Output range, inclusive: from the line containing "NTT DATA (1079, 1911)" to the line containing "Entra a far parte di un Gruppo (1122, 1788)". Restate those lines from the data below word for word and only those.

(Dataset records)
==*==
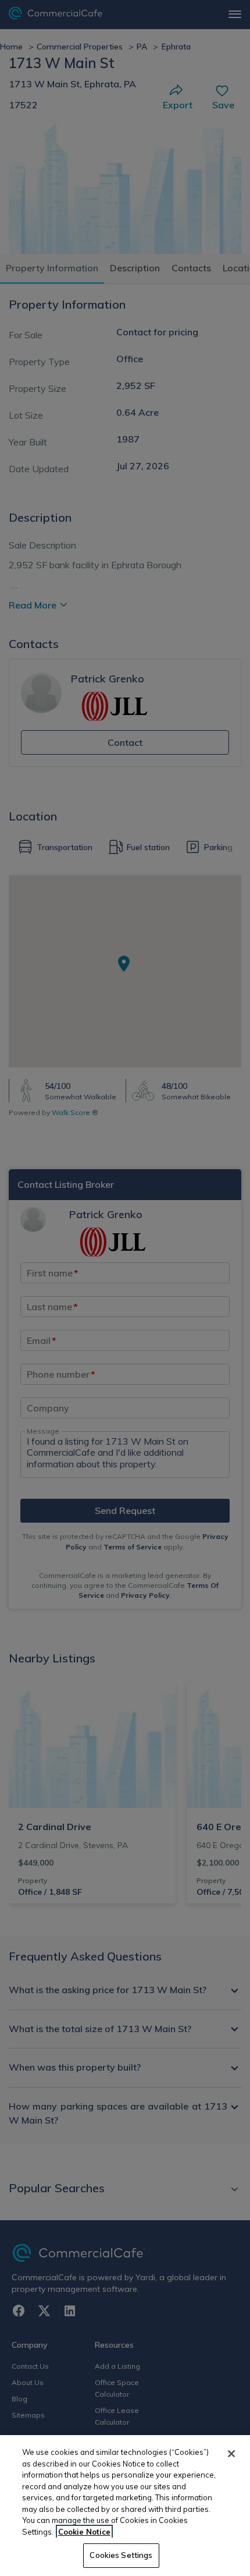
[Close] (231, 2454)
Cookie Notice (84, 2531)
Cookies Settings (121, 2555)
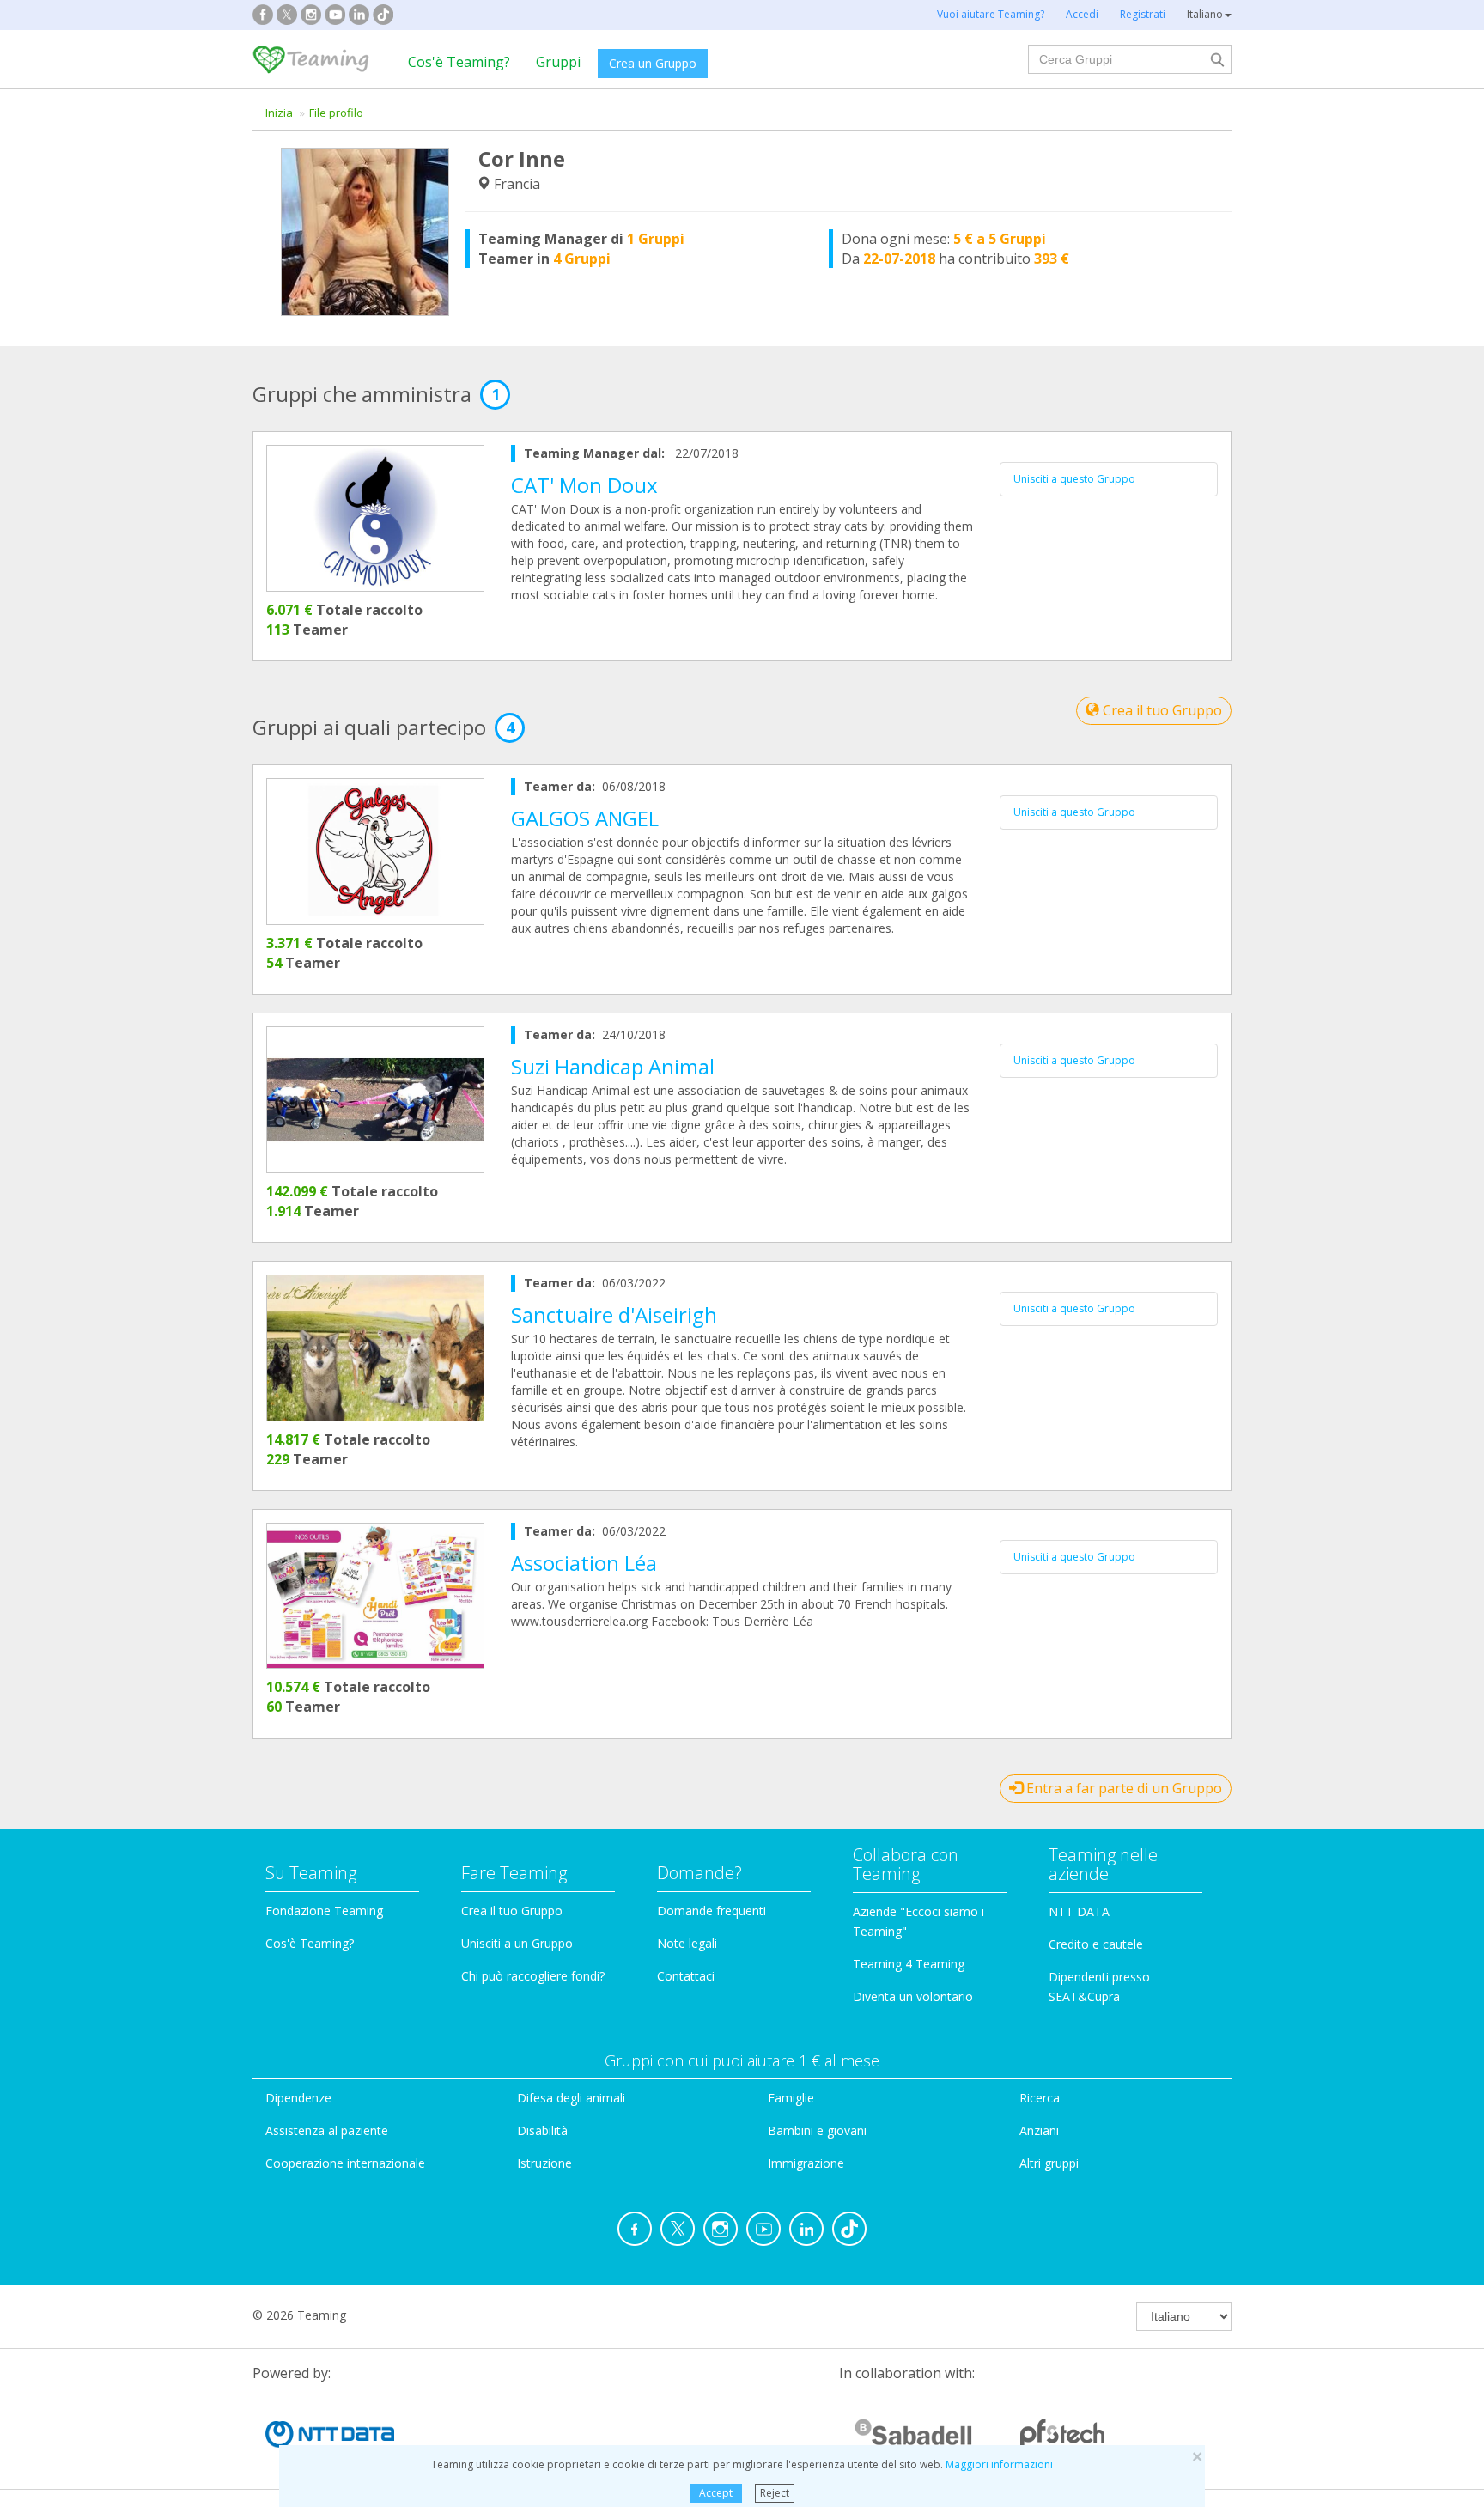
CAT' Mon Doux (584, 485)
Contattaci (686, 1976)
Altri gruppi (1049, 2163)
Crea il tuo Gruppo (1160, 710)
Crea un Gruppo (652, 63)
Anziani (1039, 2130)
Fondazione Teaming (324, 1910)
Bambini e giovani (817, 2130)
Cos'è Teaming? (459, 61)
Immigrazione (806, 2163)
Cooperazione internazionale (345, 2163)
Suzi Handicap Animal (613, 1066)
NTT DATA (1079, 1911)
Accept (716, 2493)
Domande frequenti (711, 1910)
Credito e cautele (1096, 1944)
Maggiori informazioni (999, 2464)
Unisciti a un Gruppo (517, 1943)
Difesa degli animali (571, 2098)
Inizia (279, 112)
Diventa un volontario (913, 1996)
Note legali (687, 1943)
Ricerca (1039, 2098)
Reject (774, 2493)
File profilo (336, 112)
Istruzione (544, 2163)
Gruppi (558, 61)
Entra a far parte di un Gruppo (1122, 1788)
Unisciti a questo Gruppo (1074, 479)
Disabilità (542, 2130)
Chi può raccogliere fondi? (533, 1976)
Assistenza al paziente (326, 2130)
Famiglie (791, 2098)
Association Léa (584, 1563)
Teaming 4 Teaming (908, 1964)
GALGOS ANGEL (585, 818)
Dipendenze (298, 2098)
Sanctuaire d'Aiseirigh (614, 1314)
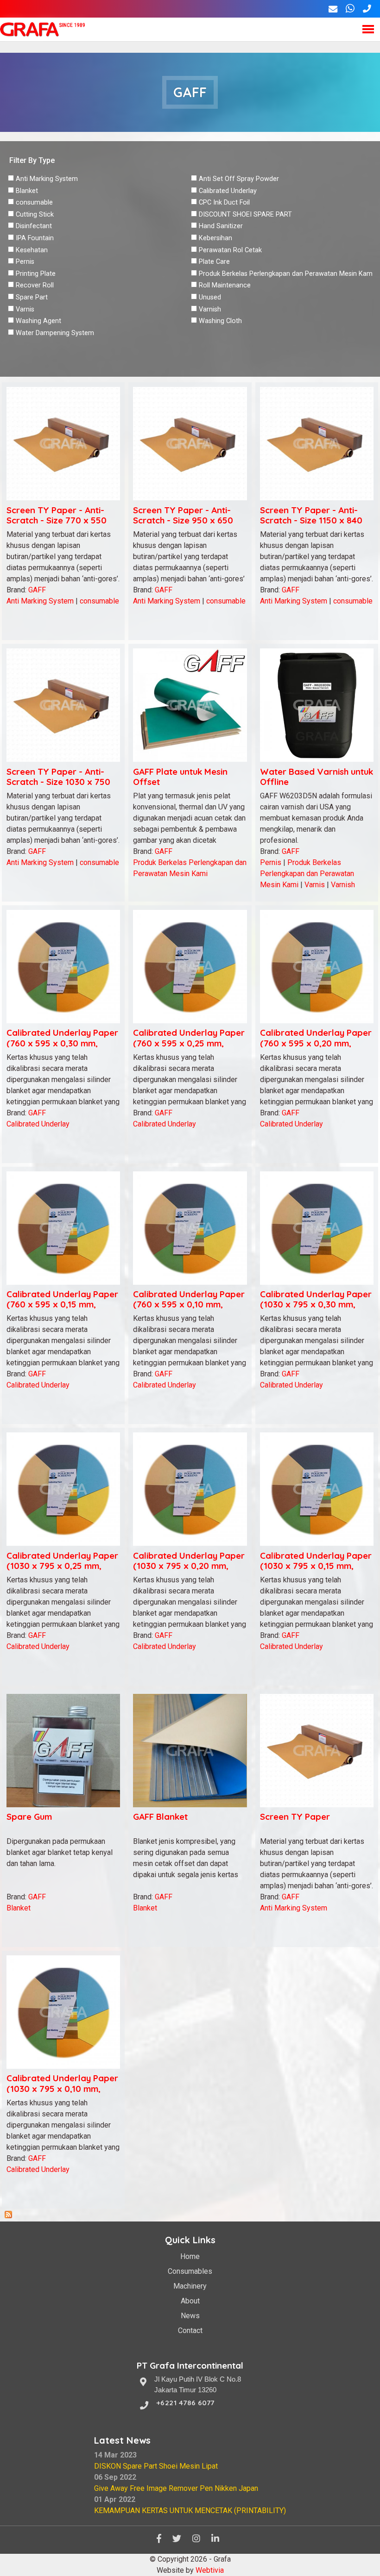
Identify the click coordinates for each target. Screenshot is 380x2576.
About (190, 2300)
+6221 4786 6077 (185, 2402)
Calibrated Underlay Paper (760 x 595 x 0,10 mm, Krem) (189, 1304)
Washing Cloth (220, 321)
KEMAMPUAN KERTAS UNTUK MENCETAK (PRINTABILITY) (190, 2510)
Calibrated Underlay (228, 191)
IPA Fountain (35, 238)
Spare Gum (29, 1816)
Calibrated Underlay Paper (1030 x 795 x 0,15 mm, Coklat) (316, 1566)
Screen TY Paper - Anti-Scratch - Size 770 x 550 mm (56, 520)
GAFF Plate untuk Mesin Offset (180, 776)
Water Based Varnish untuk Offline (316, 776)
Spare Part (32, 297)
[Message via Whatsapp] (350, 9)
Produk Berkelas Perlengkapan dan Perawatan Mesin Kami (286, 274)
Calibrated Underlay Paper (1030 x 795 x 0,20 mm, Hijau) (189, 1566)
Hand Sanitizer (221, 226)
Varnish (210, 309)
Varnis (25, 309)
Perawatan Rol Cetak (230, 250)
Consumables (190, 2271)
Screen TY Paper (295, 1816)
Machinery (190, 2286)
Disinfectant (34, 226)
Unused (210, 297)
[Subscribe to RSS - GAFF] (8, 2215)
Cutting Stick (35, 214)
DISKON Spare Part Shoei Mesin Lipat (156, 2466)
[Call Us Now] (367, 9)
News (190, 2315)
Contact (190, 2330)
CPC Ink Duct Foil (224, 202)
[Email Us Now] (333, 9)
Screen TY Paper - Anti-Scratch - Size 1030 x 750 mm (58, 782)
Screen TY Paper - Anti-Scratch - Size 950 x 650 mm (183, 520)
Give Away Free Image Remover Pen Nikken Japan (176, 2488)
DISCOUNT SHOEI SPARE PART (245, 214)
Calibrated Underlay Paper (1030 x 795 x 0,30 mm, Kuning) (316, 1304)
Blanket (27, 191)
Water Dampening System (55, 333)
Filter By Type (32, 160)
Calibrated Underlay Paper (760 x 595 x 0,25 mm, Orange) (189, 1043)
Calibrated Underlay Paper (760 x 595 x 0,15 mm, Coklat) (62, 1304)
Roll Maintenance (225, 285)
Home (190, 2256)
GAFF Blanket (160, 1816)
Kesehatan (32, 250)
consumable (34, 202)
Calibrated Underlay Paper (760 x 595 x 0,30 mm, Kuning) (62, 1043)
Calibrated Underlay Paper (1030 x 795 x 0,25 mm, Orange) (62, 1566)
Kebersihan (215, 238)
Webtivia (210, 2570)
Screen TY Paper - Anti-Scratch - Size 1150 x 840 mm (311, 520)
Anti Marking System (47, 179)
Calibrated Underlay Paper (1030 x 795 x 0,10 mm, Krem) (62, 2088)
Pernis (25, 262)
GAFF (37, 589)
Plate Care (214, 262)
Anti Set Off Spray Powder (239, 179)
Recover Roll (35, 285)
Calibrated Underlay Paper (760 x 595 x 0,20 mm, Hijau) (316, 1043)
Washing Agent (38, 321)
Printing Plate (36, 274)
==*==
- _ANSWER SPACE_
NTT DATA (1079, 1911)
Accept (716, 2493)
Domande frequenti (711, 1910)
Credito e cautele (1096, 1944)
Maggiori informazioni (999, 2464)
Unisciti a un Gruppo (517, 1943)
Difesa degli animali (571, 2098)
Inizia (279, 112)
Diventa un volontario (913, 1996)
Note legali (687, 1943)
Ricerca (1039, 2098)
Reject (774, 2493)
File profilo (336, 112)
Istruzione (544, 2163)
Gruppi (558, 61)
Entra a far parte di un Gruppo (1122, 1788)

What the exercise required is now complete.